Advanced Imaging Techniques:

• Super-Resolution Microscopy: For visualizing AFR743W localization and dynamics at nanoscale resolution.

• Correlative Light and Electron Microscopy (CLEM): To connect protein localization with ultrastructural features.

• Live-Cell Single-Molecule Tracking: For studying dynamics of individual AFR743W molecules.

Systems Biology Approaches:

• Multi-omics Integration: Combining transcriptomics, proteomics, and metabolomics to understand the systems-level impact of AFR743W.

• Metabolic Flux Analysis: To determine how AFR743W impacts metabolic pathways.

Comparative Studies:

• Leveraging the growing body of research on MINOS complexes across species to identify conserved mechanisms and species-specific adaptations.

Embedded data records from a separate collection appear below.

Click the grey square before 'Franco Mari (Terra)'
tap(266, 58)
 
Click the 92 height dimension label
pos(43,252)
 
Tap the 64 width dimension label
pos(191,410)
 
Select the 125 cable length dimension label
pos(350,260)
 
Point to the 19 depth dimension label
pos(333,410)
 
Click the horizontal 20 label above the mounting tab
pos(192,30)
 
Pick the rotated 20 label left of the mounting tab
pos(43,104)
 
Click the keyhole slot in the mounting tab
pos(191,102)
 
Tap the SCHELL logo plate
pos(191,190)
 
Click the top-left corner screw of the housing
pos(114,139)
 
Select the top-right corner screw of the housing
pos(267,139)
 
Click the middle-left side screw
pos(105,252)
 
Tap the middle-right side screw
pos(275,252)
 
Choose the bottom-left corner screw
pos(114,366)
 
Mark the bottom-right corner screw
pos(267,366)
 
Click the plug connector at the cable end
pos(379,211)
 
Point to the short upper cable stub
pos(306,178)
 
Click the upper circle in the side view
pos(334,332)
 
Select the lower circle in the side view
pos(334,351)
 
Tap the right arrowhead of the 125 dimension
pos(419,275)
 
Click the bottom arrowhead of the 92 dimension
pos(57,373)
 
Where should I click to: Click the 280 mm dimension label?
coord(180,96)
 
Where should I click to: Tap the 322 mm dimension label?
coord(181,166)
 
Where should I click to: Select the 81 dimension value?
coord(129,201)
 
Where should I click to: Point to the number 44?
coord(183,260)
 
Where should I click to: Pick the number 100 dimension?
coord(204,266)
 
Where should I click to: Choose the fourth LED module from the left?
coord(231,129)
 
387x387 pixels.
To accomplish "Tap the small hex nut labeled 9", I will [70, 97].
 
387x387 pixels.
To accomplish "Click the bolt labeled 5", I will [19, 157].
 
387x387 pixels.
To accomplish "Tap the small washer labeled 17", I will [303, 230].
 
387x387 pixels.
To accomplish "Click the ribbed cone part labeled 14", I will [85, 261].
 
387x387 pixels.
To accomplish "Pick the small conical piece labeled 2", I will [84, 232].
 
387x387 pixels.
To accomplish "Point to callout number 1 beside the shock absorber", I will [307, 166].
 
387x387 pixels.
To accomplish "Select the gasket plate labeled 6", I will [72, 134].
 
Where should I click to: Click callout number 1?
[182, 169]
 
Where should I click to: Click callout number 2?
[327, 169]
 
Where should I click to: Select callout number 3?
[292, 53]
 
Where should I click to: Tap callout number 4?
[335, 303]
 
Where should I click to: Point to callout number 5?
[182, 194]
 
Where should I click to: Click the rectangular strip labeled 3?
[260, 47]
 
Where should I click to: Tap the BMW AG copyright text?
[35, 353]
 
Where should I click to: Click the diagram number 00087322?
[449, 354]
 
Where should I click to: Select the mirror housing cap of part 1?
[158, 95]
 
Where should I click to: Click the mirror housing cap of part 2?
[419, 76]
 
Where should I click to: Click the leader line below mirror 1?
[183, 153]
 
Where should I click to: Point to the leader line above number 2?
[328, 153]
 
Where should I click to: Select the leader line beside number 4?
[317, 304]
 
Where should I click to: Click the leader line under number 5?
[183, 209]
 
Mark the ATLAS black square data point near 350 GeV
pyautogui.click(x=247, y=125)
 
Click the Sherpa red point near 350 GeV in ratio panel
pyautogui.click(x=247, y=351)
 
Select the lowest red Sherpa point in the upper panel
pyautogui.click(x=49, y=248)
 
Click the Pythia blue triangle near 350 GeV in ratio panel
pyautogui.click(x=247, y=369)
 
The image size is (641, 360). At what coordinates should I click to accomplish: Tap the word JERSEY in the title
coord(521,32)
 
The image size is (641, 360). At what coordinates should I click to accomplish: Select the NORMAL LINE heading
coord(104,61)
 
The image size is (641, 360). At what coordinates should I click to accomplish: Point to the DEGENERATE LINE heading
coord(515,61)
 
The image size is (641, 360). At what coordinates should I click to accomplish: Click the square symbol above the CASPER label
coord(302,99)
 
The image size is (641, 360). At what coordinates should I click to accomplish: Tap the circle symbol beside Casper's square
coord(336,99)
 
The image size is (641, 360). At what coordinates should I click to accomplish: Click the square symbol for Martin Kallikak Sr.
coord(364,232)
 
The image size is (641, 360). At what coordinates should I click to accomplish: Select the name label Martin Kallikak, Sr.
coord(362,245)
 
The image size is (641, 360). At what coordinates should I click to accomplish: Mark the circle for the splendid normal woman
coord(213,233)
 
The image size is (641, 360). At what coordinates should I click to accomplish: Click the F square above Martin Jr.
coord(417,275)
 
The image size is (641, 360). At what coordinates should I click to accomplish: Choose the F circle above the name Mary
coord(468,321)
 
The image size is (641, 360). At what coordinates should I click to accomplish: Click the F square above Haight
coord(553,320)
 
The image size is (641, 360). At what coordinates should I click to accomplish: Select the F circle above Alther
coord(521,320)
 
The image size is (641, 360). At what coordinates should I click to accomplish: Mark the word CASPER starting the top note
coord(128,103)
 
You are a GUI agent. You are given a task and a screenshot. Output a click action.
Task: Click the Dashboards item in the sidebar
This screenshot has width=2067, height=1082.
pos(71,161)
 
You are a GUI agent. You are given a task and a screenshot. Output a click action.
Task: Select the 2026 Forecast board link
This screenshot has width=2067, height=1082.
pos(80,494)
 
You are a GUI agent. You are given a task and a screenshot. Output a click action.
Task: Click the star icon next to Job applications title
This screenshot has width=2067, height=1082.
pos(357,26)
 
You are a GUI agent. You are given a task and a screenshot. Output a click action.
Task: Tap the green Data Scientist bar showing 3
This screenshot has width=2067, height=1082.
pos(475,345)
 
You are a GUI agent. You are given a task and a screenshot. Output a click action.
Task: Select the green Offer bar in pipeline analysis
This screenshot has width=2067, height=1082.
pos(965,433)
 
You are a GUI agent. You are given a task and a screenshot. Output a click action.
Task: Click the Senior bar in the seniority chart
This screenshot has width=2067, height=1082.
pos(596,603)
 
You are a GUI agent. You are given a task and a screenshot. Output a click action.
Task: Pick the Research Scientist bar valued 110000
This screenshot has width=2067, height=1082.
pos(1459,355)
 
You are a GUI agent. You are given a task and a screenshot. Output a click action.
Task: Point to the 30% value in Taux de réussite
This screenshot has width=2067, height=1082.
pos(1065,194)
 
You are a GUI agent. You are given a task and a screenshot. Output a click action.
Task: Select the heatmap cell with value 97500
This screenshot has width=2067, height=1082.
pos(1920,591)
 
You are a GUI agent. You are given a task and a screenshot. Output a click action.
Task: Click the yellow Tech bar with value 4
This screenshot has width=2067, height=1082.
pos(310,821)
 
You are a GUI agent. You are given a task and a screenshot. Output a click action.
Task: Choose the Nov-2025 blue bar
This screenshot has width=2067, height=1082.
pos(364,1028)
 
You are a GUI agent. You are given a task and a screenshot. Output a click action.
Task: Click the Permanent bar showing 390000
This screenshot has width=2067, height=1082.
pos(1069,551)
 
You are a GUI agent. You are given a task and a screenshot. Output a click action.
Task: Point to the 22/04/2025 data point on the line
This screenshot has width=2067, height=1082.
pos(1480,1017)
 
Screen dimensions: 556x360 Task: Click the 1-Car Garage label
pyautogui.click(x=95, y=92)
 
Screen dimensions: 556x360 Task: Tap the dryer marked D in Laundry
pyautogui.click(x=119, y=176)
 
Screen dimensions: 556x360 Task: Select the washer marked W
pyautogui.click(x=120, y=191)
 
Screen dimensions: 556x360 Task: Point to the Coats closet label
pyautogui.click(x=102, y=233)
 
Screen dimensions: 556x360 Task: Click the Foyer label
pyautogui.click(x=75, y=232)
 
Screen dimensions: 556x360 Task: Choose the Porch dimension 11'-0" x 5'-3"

How might AFR743W research contribute to understanding human mitochondrial diseases?

Although AFR743W is from A. gossypii, research on this protein can provide valuable insights for human health:

Conserved Mitochondrial Mechanisms:

• The MINOS complex is highly conserved across eukaryotes.

• Fundamental principles of mitochondrial membrane organization discovered in A. gossypii may apply to human mitochondria.

Disease Models:

• Mutations in human MINOS components (including MICOS10/MIC10) have been associated with mitochondrial disorders.

• A. gossypii could serve as a model system for testing hypotheses about disease mechanisms.

Therapeutic Approaches:

• Understanding the basic biology of MINOS may suggest novel therapeutic targets.

• Recombinant proteins could be used for high-throughput screening of compounds that stabilize MINOS function.